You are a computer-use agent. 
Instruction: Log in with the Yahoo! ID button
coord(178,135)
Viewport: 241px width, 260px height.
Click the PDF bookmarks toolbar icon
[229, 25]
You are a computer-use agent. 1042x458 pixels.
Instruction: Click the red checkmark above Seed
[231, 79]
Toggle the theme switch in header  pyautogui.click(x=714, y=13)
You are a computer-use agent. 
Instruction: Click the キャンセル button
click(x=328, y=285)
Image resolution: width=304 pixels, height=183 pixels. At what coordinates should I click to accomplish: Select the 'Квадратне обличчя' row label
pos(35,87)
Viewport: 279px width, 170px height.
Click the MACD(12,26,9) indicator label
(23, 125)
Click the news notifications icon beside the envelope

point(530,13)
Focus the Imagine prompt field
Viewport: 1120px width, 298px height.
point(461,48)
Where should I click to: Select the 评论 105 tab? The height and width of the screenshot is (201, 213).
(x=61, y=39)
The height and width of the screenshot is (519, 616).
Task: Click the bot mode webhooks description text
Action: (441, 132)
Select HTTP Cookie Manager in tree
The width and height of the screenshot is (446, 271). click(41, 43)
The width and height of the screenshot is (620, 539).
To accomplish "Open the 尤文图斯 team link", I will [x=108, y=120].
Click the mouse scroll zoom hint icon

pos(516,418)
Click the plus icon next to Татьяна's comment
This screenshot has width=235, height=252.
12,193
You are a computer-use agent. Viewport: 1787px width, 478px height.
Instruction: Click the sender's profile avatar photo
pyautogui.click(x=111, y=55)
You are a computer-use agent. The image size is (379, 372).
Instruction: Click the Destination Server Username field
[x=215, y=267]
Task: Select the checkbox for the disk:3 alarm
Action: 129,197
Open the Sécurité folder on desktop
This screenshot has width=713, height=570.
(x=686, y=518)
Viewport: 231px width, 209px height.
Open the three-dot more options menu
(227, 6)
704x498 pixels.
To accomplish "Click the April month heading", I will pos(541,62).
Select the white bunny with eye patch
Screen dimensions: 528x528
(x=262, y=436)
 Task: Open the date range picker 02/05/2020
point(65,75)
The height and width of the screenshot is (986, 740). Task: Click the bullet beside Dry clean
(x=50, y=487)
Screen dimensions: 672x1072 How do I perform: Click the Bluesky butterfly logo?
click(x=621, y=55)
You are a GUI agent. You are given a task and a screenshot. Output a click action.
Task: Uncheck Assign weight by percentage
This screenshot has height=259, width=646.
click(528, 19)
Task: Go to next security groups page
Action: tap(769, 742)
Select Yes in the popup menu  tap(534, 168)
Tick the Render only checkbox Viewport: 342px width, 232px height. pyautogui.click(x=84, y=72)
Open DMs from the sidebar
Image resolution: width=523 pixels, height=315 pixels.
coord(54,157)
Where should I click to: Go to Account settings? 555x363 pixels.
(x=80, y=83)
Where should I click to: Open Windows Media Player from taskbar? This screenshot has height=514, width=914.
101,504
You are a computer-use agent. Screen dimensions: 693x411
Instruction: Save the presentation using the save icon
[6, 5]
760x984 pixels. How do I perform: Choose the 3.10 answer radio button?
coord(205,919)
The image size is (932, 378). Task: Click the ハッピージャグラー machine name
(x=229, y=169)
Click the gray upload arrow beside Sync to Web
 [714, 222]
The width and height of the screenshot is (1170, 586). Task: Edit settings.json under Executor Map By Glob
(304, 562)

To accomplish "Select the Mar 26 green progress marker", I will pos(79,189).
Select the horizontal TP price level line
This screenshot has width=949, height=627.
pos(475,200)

***

▶ _INSTRUCTIONS FOR THE TASK_
Would you please repeat the whole listing exactly as it is?

▶ _WRITTEN SOLUTION_
You are a computer-use agent. 
Instruction: Log in with the Yahoo! ID button
coord(178,135)
Viewport: 241px width, 260px height.
Click the PDF bookmarks toolbar icon
[229, 25]
You are a computer-use agent. 1042x458 pixels.
Instruction: Click the red checkmark above Seed
[231, 79]
Toggle the theme switch in header  pyautogui.click(x=714, y=13)
You are a computer-use agent. 
Instruction: Click the キャンセル button
click(x=328, y=285)
Image resolution: width=304 pixels, height=183 pixels. At what coordinates should I click to accomplish: Select the 'Квадратне обличчя' row label
pos(35,87)
Viewport: 279px width, 170px height.
Click the MACD(12,26,9) indicator label
(23, 125)
Click the news notifications icon beside the envelope

point(530,13)
Focus the Imagine prompt field
Viewport: 1120px width, 298px height.
point(461,48)
Where should I click to: Select the 评论 105 tab? The height and width of the screenshot is (201, 213).
(x=61, y=39)
The height and width of the screenshot is (519, 616).
Task: Click the bot mode webhooks description text
Action: (441, 132)
Select HTTP Cookie Manager in tree
The width and height of the screenshot is (446, 271). click(41, 43)
The width and height of the screenshot is (620, 539).
To accomplish "Open the 尤文图斯 team link", I will [x=108, y=120].
Click the mouse scroll zoom hint icon

pos(516,418)
Click the plus icon next to Татьяна's comment
This screenshot has width=235, height=252.
12,193
You are a computer-use agent. Viewport: 1787px width, 478px height.
Instruction: Click the sender's profile avatar photo
pyautogui.click(x=111, y=55)
You are a computer-use agent. The image size is (379, 372).
Instruction: Click the Destination Server Username field
[x=215, y=267]
Task: Select the checkbox for the disk:3 alarm
Action: 129,197
Open the Sécurité folder on desktop
This screenshot has width=713, height=570.
(x=686, y=518)
Viewport: 231px width, 209px height.
Open the three-dot more options menu
(227, 6)
704x498 pixels.
To accomplish "Click the April month heading", I will pos(541,62).
Select the white bunny with eye patch
Screen dimensions: 528x528
(x=262, y=436)
 Task: Open the date range picker 02/05/2020
point(65,75)
The height and width of the screenshot is (986, 740). Task: Click the bullet beside Dry clean
(x=50, y=487)
Screen dimensions: 672x1072 How do I perform: Click the Bluesky butterfly logo?
click(x=621, y=55)
You are a GUI agent. You are given a task and a screenshot. Output a click action.
Task: Uncheck Assign weight by percentage
This screenshot has height=259, width=646.
click(528, 19)
Task: Go to next security groups page
Action: tap(769, 742)
Select Yes in the popup menu  tap(534, 168)
Tick the Render only checkbox Viewport: 342px width, 232px height. pyautogui.click(x=84, y=72)
Open DMs from the sidebar
Image resolution: width=523 pixels, height=315 pixels.
coord(54,157)
Where should I click to: Go to Account settings? 555x363 pixels.
(x=80, y=83)
Where should I click to: Open Windows Media Player from taskbar? This screenshot has height=514, width=914.
101,504
You are a computer-use agent. Screen dimensions: 693x411
Instruction: Save the presentation using the save icon
[6, 5]
760x984 pixels. How do I perform: Choose the 3.10 answer radio button?
coord(205,919)
The image size is (932, 378). Task: Click the ハッピージャグラー machine name
(x=229, y=169)
Click the gray upload arrow beside Sync to Web
 [714, 222]
The width and height of the screenshot is (1170, 586). Task: Edit settings.json under Executor Map By Glob
(304, 562)

To accomplish "Select the Mar 26 green progress marker", I will pos(79,189).
Select the horizontal TP price level line
This screenshot has width=949, height=627.
pos(475,200)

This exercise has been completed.